Figure 4. The Proteasome Promotes L. pneumophila Replication and Translocation of Bacterial Effectors causes Ubiquitination of the LCV

(A) Mouse BMDMs were pretreated for 1 h with proteasome inhibitor MG-132 or DMSO, incubated with L. pneumophila for 1 h at MOI = 1, washed, and incubated for 14 h. Infectious centers assay was performed as described. (B) Mouse BMDMs were incubated with L. pneumophila for 1 h at MOI = 1, fixed at the indicated time, and immunostained with antipolyubiquitin and anti–L. pneumophila.

Figure 5. Cdc48/p97 Removes Translocated Effectors from the Replication Vacuole

(A) Cdc48/p97 mediates the removal of LidA (green) from the LCV (red) during incubation with CM. (B) Mouse BMDMs were incubated with L. pneumophila at MOI = 1 for 1 h in CM, washed, and fixed, or further incubated in CM as indicated. Cells were immunostained with anti-LidA and anti–L. pneumophila. (C) Quantification of LidA-positive vacuoles from (B), showing mean of three replicates ± standard error; at least 100 cells counted per replicate. (D) HEK 293 cells were silenced for Cdc48/p97 or p47 and incubated with wild-type L. pneumophila at MOI = 5 for 2 h in CM, washed, and fixed, or further incubated in CM for 16 h. Intact cells were immunostained for LidA and L. pneumophila. (E) Quantification of LidA-positive vacuoles from (D). Untreated (black), si p47 (white), si Cdc48/p97 (gray). Mean of three replicates ± standard error; at least 100 cells counted per replicate.

Figure 6. Cdc48/p97 Removes Polyubiquitinated Proteins from the Replication Vacuole

(A) HEK 293 cells were silenced for Cdc48/p97 or p47 and incubated with wild-type L. pneumophila at MOI = 5 for 2 hours in CM, washed, and fixed, or further incubated in CM for 16 h.
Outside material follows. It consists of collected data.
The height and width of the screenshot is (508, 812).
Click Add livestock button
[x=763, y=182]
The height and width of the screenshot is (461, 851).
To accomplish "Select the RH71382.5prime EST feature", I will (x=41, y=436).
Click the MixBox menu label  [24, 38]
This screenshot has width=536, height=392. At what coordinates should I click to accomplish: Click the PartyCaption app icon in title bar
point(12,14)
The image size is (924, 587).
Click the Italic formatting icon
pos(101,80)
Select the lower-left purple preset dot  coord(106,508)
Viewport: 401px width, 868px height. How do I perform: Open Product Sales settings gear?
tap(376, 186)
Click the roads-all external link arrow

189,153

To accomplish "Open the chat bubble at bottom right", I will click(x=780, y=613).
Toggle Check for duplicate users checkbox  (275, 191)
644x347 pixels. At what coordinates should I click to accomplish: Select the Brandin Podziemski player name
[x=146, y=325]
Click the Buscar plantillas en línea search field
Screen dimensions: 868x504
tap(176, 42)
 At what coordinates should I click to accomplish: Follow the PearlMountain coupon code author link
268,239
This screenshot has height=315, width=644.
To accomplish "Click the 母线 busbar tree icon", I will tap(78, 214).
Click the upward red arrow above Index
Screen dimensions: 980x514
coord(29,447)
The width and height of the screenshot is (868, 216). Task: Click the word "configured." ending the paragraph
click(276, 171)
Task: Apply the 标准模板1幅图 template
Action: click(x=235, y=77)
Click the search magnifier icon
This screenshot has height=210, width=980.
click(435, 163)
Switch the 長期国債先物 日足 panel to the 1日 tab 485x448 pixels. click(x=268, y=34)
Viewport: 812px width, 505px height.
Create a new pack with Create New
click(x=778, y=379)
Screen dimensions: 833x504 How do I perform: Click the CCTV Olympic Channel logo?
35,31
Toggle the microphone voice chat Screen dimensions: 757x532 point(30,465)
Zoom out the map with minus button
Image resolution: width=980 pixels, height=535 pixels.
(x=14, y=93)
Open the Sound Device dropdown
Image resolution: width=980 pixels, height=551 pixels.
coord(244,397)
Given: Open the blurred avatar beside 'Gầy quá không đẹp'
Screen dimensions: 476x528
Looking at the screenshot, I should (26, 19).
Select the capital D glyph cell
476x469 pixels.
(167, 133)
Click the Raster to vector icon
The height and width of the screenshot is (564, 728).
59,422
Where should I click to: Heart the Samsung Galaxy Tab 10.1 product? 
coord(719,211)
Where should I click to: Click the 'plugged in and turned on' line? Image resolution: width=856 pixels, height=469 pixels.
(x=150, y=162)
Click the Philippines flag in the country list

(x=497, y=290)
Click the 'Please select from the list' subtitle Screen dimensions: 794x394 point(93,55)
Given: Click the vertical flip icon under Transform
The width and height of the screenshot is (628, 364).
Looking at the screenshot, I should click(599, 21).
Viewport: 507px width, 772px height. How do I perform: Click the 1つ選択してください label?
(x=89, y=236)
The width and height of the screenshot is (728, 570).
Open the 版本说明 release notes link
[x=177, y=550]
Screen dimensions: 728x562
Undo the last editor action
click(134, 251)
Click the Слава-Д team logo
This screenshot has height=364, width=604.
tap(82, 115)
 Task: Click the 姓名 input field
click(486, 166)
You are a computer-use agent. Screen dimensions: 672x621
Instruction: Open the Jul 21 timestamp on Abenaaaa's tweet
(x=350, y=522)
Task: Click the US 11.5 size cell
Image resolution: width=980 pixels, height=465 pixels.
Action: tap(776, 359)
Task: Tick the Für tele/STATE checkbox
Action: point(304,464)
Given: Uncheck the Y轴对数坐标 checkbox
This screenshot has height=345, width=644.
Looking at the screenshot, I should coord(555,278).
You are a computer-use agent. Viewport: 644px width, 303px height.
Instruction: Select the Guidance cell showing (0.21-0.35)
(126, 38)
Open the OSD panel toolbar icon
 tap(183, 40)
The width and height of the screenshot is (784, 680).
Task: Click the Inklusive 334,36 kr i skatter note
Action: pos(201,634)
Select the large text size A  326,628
Intact cells were immunostained for polyubiquitinated proteins and L. pneumophila. (B) Quantification of polyubiquitin positive vacuoles from (A). Untreated (black), si p47 (white), si Cdc48/p97 (gray). Mean of three replicates ± standard error; at least 100 cells counted per replicate.

Figure 7. Model for Functional Redundancy

The LCV captures secretory vesicles from multiple pathways. Sec22, TRAPP, and Arf1 promote vesicle movement through the IC, and the LCV captures membrane moving from the ER through the IC (white arrows). Alternatively, Sec22 and TRAPP may dock and tether vesicles on the LCV (filled arrows). In either case, Legionella replication is decreased when both pathways are disrupted.